The refined, if slightly aloof new offering from French director François Ozon, In the House (Dans la maison, 2012) initially impresses thanks to its central triumvirate and jigsaw-style narrative, before petering out disappointingly as it approaches its convoluted conclusion. Fabrice Luchini, Ernst Umhauer and demi-Brit Kristin Scott Thomas all put in fine turns in their respective roles – ranging from the befuddled to the Machiavellian – but Ozon’s knowing study into the nature of storytelling does eventually get the better of itself, capitulating into a rather familiar battle of wits between a neurotic teacher and his cocksure student.
We begin with Luchini’s wily tutor Germain returning to college following the summer break.

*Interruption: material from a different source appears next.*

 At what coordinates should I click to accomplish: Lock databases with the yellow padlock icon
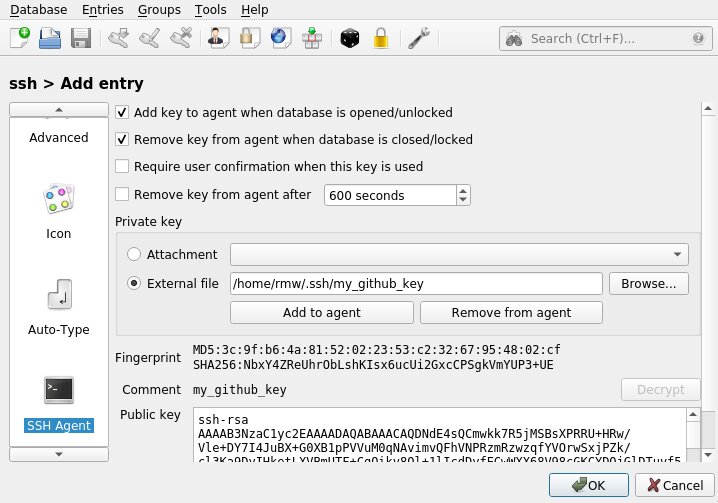pyautogui.click(x=381, y=38)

In one of his French lessons is 16-year-old Claude (Umhauer), a quiet, reserved individual with a clear talent for the written word. However, Luchini quickly becomes troubled by Claude’s submitted prose, which goes into explicit detail about his newfound friendship with classmate Rapha (Bastien Ughetto), as well as his gradual, cuckoo-like ingratiation into the boy’s family unit. Unnerved by what he’s compelled to read, yet unwilling to completely extinguish Claude’s creative energy, the inquisitive Germain and wife Jeanne (Scott Thomas) become passive voyeurs, unaware of how intertwined their lives are soon to become.

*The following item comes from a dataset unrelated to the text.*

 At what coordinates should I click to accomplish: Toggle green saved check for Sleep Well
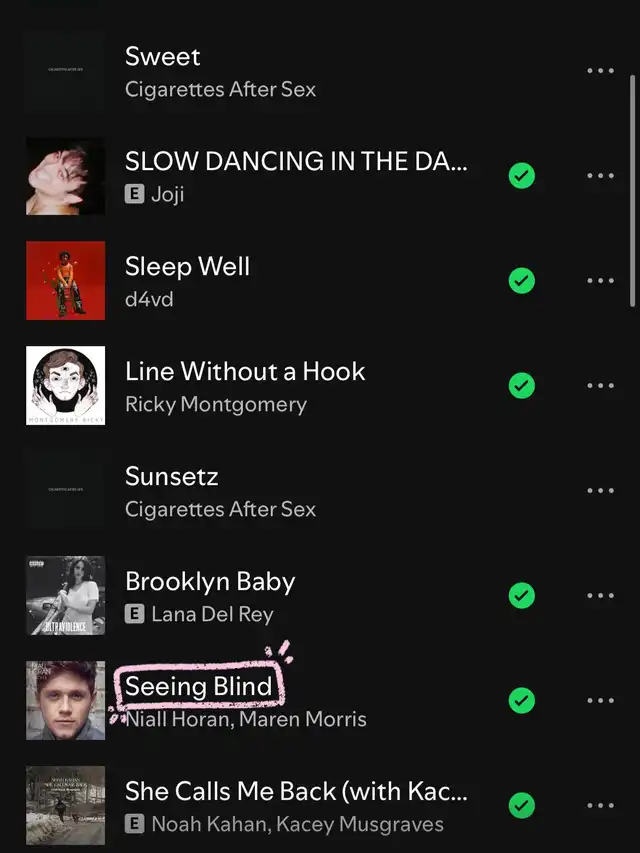pos(521,281)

For better or worse, an air of condescension permeates throughout In the House, in both the way the typically middle-class Germain looks down upon his unimaginative students (who only seem to write of pizza and television), and also in how Claude coldly assesses the slow-witted, yet familially-blessed Rapha. For the most part, Ozon pulls off this satirical stance with grace and poise, questioning Germain every step of the way; Scott Thomas’ Jeanne is the ignored, neglected voice of reason, struggling to make a success of her fledgling art gallery. The morality of Claude and Germain’s dubious actions are also given generous credence, and at its best, Ozon’s latest functions like a Rear Window-esque Hitchcockian comedy-thriller; light enough to keep one entertained, yet dark enough to alarm.
Frustratingly, In the House’s good work is soured somewhat by a divisive, whimpering finale (due, perhaps, to the Juan Mayorga stage play it’s based on) that seems to suggest that neither party has truly learnt from the errors of the past. As a dishevelled Germain and smirking Claude gaze upon a lavish Norman apartment block, residents spilling out onto the screen like an arthouse interpretation of The Hollywood Squares, it’s clear that compulsive voyeurism has transformed into a treacherous addiction for both master and apprentice. Ozon’s latest puzzle is certainly sharp as a tack, but lacks the dénouement to compete with its extremely watchable exposition et tournant.